In an alternative embodiment, for a business application cluster supporting remote mode, the application container and the inference service container are deployed on different business application nodes,

The above process may be understood as a starting process of the remote-mode business application cluster, and after the deployment of the application container and the inference service container is performed, the deployment of the target business application cluster is completed, that is, the model inference service requested by the user may be completed through the target business application cluster. The application container and the model inference service container are deployed on different business application nodes, the application container and the model inference service container are not in symbiotic relation, the application container and the model inference service container are mutually independent, and the application container and the model inference service container are not influenced mutually. In S22, if the model inference service mirror deployment fails, that is, the inference service container deployment fails, the inference service container is terminated and a connection cannot be established, the subsequent flow of S23 is not continued, the entire deployment failure is ended, but the inference service container termination (start failure) does not result in the termination of the application container, and after the reason is found, the inference service container is independently deployed again, that is, S21 and S22 are performed again. In S25, if the service application image deployment fails, that is, the deployment of the application container fails, the application container is terminated and the connection cannot be established, and the subsequent process of S26 is not continued, the entire deployment failure is ended, but the termination of the application container (start failure) does not cause the termination of the inference service container, and the reason can be found and then the application container is deployed again independently, that is, S24 and S25 are performed again.

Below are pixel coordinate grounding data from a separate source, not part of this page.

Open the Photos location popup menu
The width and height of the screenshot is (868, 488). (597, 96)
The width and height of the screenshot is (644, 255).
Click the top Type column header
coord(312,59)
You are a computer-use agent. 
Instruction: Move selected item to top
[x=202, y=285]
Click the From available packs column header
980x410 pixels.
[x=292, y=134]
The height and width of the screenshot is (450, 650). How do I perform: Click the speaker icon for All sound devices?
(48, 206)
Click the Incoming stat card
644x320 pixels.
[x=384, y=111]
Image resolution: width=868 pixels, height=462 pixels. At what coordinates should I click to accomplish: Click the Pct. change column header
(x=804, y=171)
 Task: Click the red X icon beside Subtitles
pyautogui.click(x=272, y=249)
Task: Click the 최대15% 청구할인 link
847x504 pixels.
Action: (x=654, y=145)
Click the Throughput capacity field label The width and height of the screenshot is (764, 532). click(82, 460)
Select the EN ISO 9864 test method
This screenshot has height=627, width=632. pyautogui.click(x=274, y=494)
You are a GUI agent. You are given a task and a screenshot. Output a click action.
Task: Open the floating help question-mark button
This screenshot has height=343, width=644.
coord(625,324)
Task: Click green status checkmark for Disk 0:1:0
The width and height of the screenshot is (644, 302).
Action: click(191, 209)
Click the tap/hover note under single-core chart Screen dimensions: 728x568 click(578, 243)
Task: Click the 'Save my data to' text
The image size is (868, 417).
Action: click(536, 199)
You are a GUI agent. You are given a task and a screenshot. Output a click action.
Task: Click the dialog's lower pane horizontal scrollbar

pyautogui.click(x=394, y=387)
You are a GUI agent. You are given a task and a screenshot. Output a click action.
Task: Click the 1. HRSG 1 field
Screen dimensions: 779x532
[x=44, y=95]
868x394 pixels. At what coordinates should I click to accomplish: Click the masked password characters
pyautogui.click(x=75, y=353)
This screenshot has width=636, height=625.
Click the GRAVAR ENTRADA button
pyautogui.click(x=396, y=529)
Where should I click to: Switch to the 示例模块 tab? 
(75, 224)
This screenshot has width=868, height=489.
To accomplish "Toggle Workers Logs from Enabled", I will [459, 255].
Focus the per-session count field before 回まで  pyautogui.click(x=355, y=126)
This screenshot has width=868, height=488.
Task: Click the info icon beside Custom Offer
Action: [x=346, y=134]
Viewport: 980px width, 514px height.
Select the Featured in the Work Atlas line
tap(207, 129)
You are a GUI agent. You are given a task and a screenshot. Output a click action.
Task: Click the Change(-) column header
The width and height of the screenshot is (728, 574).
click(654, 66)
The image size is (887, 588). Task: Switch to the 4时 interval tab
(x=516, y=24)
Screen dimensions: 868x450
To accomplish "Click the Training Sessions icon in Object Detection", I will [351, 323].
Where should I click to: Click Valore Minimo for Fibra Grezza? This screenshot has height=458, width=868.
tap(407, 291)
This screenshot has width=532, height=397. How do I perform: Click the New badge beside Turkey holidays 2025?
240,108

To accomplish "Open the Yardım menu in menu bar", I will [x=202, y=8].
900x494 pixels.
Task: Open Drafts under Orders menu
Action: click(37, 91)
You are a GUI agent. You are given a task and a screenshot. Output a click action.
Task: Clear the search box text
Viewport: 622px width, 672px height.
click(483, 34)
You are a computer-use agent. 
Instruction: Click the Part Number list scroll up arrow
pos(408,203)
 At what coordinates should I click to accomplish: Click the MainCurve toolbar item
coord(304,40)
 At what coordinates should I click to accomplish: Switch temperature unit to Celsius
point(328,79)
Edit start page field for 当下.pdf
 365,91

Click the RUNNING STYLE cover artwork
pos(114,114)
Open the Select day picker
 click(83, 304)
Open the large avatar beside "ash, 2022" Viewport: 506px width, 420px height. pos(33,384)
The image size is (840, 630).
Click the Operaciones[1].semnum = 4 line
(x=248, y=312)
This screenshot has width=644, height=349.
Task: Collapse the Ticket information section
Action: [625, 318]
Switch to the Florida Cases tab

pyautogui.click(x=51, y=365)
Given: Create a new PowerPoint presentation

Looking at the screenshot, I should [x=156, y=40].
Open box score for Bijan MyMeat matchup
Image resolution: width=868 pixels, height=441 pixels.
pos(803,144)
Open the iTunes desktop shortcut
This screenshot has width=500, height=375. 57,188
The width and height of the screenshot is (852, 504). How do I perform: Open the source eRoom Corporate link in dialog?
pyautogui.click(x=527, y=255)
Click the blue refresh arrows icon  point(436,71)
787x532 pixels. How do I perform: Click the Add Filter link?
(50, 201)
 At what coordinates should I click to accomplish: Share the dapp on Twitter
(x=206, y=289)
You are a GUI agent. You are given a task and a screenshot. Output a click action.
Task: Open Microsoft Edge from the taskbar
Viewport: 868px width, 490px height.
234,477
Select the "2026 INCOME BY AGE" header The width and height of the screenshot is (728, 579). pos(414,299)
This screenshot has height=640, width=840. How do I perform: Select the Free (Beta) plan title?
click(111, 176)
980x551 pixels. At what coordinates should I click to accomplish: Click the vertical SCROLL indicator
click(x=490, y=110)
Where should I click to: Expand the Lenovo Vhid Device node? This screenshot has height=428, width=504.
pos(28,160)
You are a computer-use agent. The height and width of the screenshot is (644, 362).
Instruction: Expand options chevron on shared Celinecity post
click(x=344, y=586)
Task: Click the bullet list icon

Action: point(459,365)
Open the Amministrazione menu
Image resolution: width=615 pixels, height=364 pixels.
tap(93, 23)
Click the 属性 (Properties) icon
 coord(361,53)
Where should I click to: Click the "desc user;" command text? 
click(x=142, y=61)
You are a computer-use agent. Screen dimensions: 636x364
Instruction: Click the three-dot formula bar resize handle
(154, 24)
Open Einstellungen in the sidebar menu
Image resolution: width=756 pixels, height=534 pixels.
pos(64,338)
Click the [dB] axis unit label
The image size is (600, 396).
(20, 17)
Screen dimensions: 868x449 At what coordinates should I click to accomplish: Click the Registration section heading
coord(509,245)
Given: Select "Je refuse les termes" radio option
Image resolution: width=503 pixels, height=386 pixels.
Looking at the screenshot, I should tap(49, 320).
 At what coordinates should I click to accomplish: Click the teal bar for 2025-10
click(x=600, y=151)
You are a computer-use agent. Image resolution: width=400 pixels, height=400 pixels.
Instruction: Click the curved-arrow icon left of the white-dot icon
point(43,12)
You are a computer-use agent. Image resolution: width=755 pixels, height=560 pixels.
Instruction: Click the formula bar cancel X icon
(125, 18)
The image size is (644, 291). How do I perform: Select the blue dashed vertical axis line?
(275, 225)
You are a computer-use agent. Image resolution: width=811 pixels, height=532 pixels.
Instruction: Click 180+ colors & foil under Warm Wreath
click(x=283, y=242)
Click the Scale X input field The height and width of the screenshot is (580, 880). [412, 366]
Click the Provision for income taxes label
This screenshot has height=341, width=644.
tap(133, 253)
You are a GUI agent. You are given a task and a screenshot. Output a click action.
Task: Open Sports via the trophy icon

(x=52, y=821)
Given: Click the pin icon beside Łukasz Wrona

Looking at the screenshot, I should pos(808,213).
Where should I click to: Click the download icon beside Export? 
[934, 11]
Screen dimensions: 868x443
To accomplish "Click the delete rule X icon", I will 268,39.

The disclosure also relates to an electronic device comprising a server, a terminal and the like. The electronic device includes: at least one processor; a memory communicatively coupled to the at least one processor; and a communication component communicatively coupled to the storage medium, the communication component receiving and transmitting data under control of the processor; wherein the memory stores instructions executable by the at least one processor to implement the method of the above embodiments.

In an alternative embodiment, the memory is used as a non-volatile computer-readable storage medium for storing non-volatile software programs, non-volatile computer-executable programs, and modules. The processor executes various functional applications of the device and data processing, i.e., implements the method, by executing nonvolatile software programs, instructions, and modules stored in the memory.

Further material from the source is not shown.